Es wurde hier schon dargelegt, dass männliche Homosexualität zur Zeit des
Nationalsozialismus in Deutschland die Deportation in ein KZ zur Folge
haben konnte. Schwule Männer wurden von den Nationalsozialisten verfolgt -
Homosexualität als solche war verboten. Das Verbot bezog sich nur auf
männliche Homosexualität. Weibliche Homosexualität existierte in der
juristischen Wahrnehmung nicht, wurde somit nicht als Straftatbestand
aufgefasst.

Da es keine lesbischen Opfer als solche gab, ist der Entwurf für das
Mahnmal entsprechend ausgefallen : Es werden männliche Homosexuelle
dargestellt. Eigentlich naheliegend, doch der Protest liess nicht lange
auf sich warten. Ein besonders kurioses Beispiel weiblichen Anspruchs auf
Opferstatus kann im nachfolgendem link nachgelesen werden.

Das ist so pauschal falsch, da es in Östereich eine Gesetzliche Verfolgung gab, wobei diese nicht mit der gleichen Konsequenz durchgeführt wurde, wie die der Schwulen, aber nach den bekannten Zahlen waren 5-10% der in Östereich deportierten Homosexuellen Frauen. Eine der Interessantesten Quellen dazu, wie mit dem Thema in Deutschland umgegangen wurde, ist ein Tagebucheintrag von Goebbels, vom 4.3.1944:
"Ich trage dem Führer den Fall Serda vor. Ein gewisses Fräulein Serda
verführt den jungen Filmnachwuchs zu lesbischer Liebe. Der Führer hat
aber keine rechte Lust, in diese Sache einzugreifen. Er ist der Meinung,
daß die lesbische Liebe mit der <männlichen> Homosexualität überhaupt
nicht verglichen werden könne. Bei Frauen seien die Grenzen zwischen
Liebe und Freundschaft nicht so eng gezogen wie bei Männern, und im
übrigen sei die lesbische Liebe im Kriege zum Teil auf den Mangel an Männern
zurückzuführen. Wir hätten Hunderttausende von Frauen überschüssig,
und deshalb dürfe man in dieser Frage nicht allzu scharf vorgehen."

Dies mit dem Verweiß auf den Artikel "Im Schatten der Verfolgung", aus dem Bericht zum Kolloquium (pdf) des Wettbewerbs, von Claudia Schoppmann. Sie schließt:

"Die wenigen bislang bekannten Fälle sind zu spärlich, um Allgemeingültiges
über das Schicksal lesbischer Frauen im KZ festzustellen. Auch ist es
unmöglich, ihre Zahl auch nur annähernd zu schätzen. Fest steht lediglich,
dass es keine systematische Verfolgung lesbischer Frauen gegeben hat,
die mit der homosexueller Männer vergleichbar ist."

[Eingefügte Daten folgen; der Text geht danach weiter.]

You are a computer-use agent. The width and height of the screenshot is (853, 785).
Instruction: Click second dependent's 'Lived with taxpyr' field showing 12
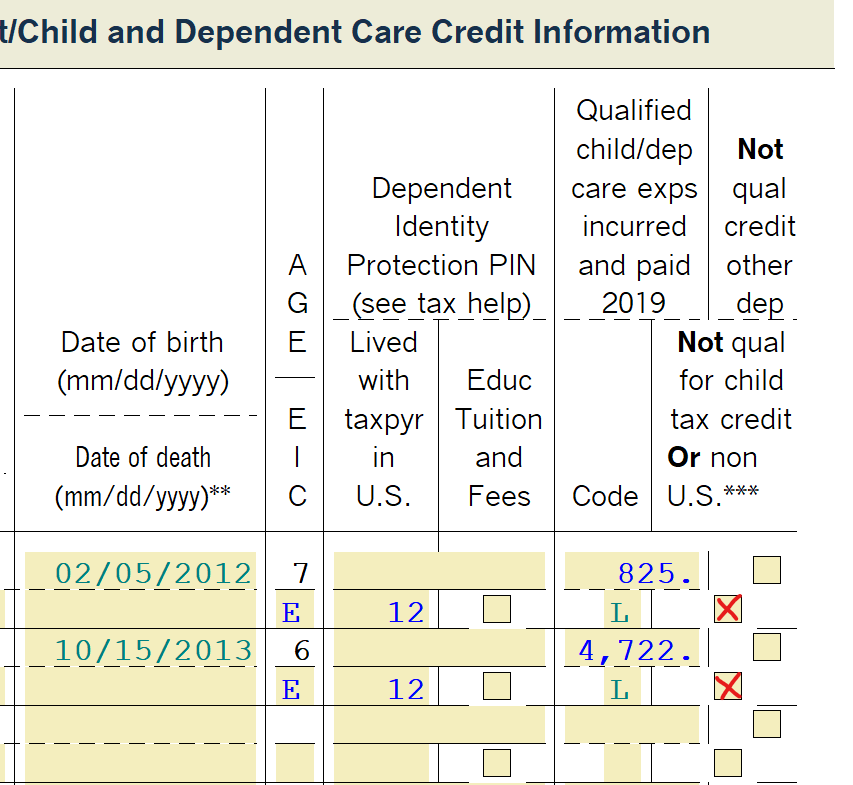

Der Fall Wiederhöft und Treike, der im EMMA-Aufruf erwähnt wird, wird auch in diesem Artikel beschrieben, aber eben ohne die Erklärung, daß er eine Ausnahme darstellt und kein allgemeines Phänomen. Verfolgung von Lesben in Nazideutschland ist nur in Einzelfällen bekannt.

Beim Quellendurchsuchen fand ich noch eine Perle des Deutschen Parlamentarismus, Vera Lengsfeld (CDU) begründet ihre Ablehung eines Mahnmals:

"- Ich möchte Ihnen in allem Ernst zu bedenken geben, dass in der Jugendszene das Wort Opfer heute das Wort ist, das denjenigen, den es treffen soll, am meisten beleidigt. Das sollte uns wirklich zum Nachdenken anregen.

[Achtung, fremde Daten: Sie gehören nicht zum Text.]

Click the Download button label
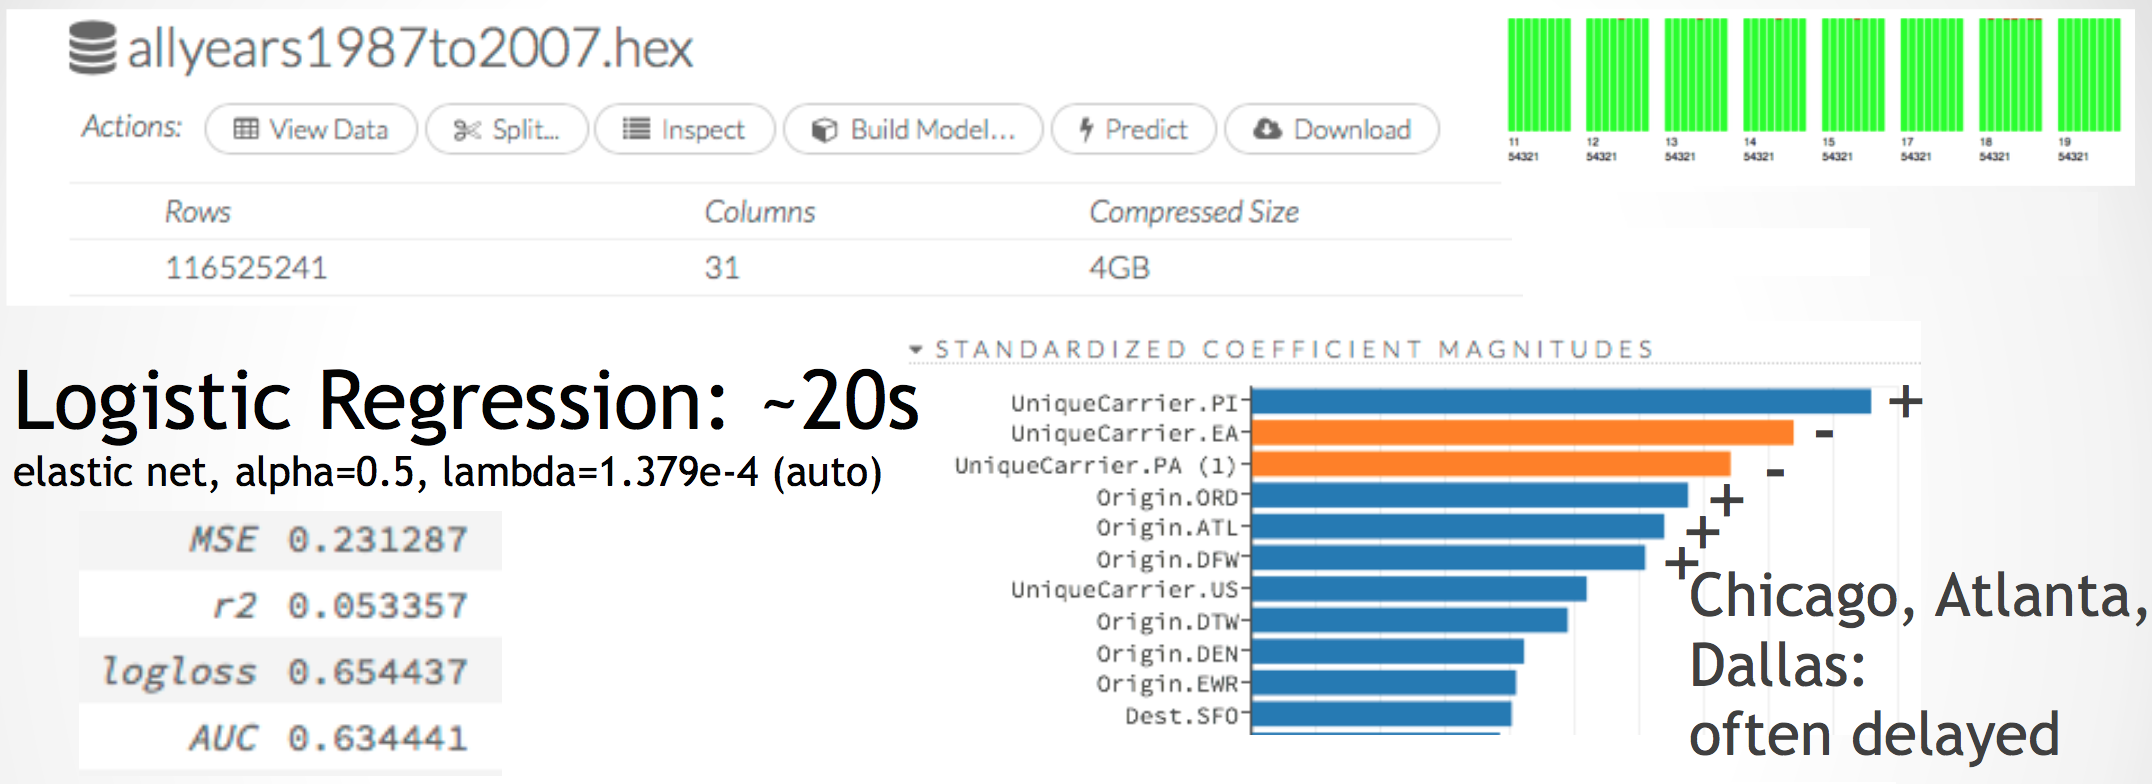2152x784 pixels. tap(1352, 130)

(Eckhardt Barthel [Berlin] [SPD]: Das verstehe ich nicht!)

- Das verstehen Sie nicht?

(Dr. Uwe Küster [SPD]: Das ist zu intellektuell! Sagen Sie das einmal klarer!)

- Dann fragen Sie einmal die Jugendlichen bzw. Ihre Söhne und Töchter - Sie haben wahrscheinlich keine -, warum das so ist.

(Dr. Uwe Küster [SPD]: Sie sind so was von klug, Frau Lengsfeld! Erst lesen, dann reden!)

- Das ist nicht zu philosophisch; bei den Jugendlichen schon gar nicht. Es ist eine elementare Reaktion auf eine verfehlte Volkspädagogik oder Sozialpädagogik. Das sollte man wirklich ernst nehmen."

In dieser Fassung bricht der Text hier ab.